Ten Favorite Aphorisms About Poetry by Lee Seong-bok

(These are all from Indeterminate Inflorescence: Lectures on Poetry, a collection of 470 aphorisms by the Korean poet and teacher Lee Seong-bok. They were originally transcribed by his students and were recently translated into English by Anton Hur.)

 

  • 59. I say this often, but a poem is a collection of words that were trying to get away. When you’re joining the next line to the previous one, the new line has to be the same as the old but different. You’ll know what the last line is only when you get there. Like how you’ll know how you die only when you die.

  • 77. Poetry is not emotion or metaphor but pattern. Patterns are retrospective and predictive at the same time. There are no patterns without metaphoric meaning. Patterns both come from and enable metaphor.

  • 112. There isn’t a single thing in the world that isn’t a story about people. Because the very thing that does the seeing, listening, and speaking is people. When seeing something, try to see your object’s shabbiness and futility. Because you yourself are shabby and futile.

  • 194. Poetry is between the image and the message. This can be explained through the principle of the watermill. When the edges turn, the axis rotates. Or it can be compared to the way a rope is twisted. Rubbing straw between the palms creates a rope that keeps rising out perpendicularly. It is circular movement that makes linear movement possible.
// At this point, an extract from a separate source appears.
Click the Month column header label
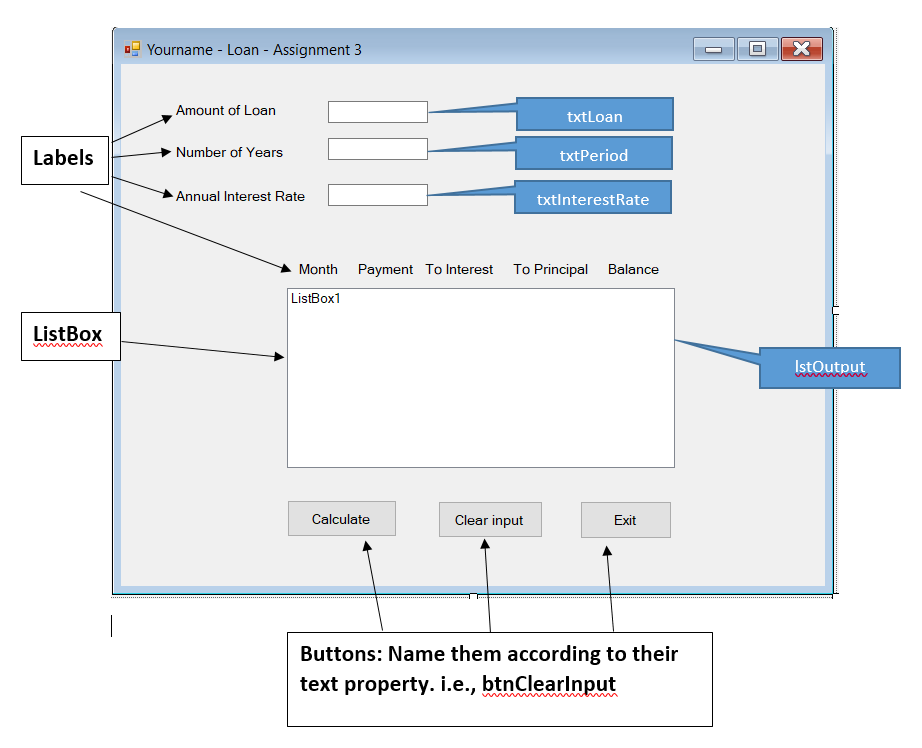The height and width of the screenshot is (748, 922). 317,269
  • 199. Poetry tells us that the moment we are most alive is when we are dying—when looking back at life while standing at the edge of the cliff, unable to move forward. Poetry is that last look we take.

  • 306. Begin a poem with a line that doesn’t look like it would ever become a poem at all. Poetry eludes our comprehension no matter how much you write it; only through writing and writing can you strike a line that makes you wonder if you really wrote it. Of course you didn’t write it. The poem wrote it.

  • 337. Watching a Rubik’s cube get solved is like learning how to write a poem. There are six directions: front-back, left-right, and up-down. Normally we turn things in only the single direction we’re used to. Giving up the other five directions.

  • 404. Even when walking with a good friend, it’s hard to walk in step when your rhythms differ. Life and pain must be accepted in their rhythms and sent off in their rhythms. All learning , like surfing, is about learning rhythm.

  • 424. Go all the way past the point of no return. No one can go to the very end, but it’s possible to say who got further than whom. The measure of one’s humanity is decided by how far they go beyond being human.

  • 453. Windows create a this side and a that side, but smashing the window to get to that side also destroys that side. To never be able to touch what is unbearably close, to still feel a thrill from something when thinking of it, to never give it up to simply stay where one is, that, perhaps, is what living poetically means.